For this example, bck1 starts to queue up to 10k+ requests on traffic spikes which is not an issue here but we can see at the time that other backends like bck2 (no queue, same load as before) starts to have larger backend connect times which then has a repercussion of processing less traffic (waiting for requests).
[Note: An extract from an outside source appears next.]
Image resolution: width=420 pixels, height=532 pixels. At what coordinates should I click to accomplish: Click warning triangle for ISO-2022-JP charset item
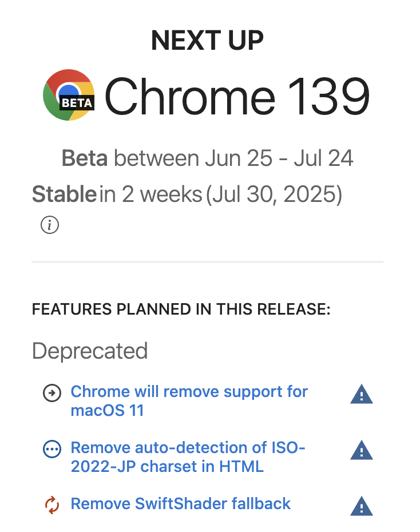click(x=362, y=450)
Latency can spike from nominal 10ms up to 3s…
Some examples of the current configuration:
We are using [HAProxy version 1.8.12-8a200c7, released 2018/06/27]. Running on 1 process and thread.
pid = 14332 (process #1, nbproc = 1, nbthread = 1)
system limits: memmax = unlimited; ulimit-n = 200039
maxsock = 200039; maxconn = 100000; maxpipes = 0
Total number of connections established are way under the set limits (25k/req at max) and queue gets to (10-15k)
defaults
mode http
timeout client 10s
timeout server 1800s
timeout connect 10s
timeout queue 60s
timeout check 1s
load-server-state-from-file global
option forwardfor
no option forceclose
no option tcp-smart-accept
option http-no-delay
log global
log 127.0.0.1 len 5120 local0
option dontlognull
balance leastconn
frontend api
bind :80
bind :443 ssl crt ./
maxconn 100000
option http-buffer-request
…
backend bck1
fullconn 30000
option httpchk HEAD /rmi/status
http-check disable-on-404
server : check slowstart 20s maxconn 20
backend bck2
fullconn 30000
option httpchk HEAD /rmi/status
http-check disable-on-404
server : check slowstart 20s maxconn 500
server : check slowstart 20s maxconn 500
server : check slowstart 20s maxconn 500
Example of metrics from stress tests (no such huge spike as on production traffic but notable)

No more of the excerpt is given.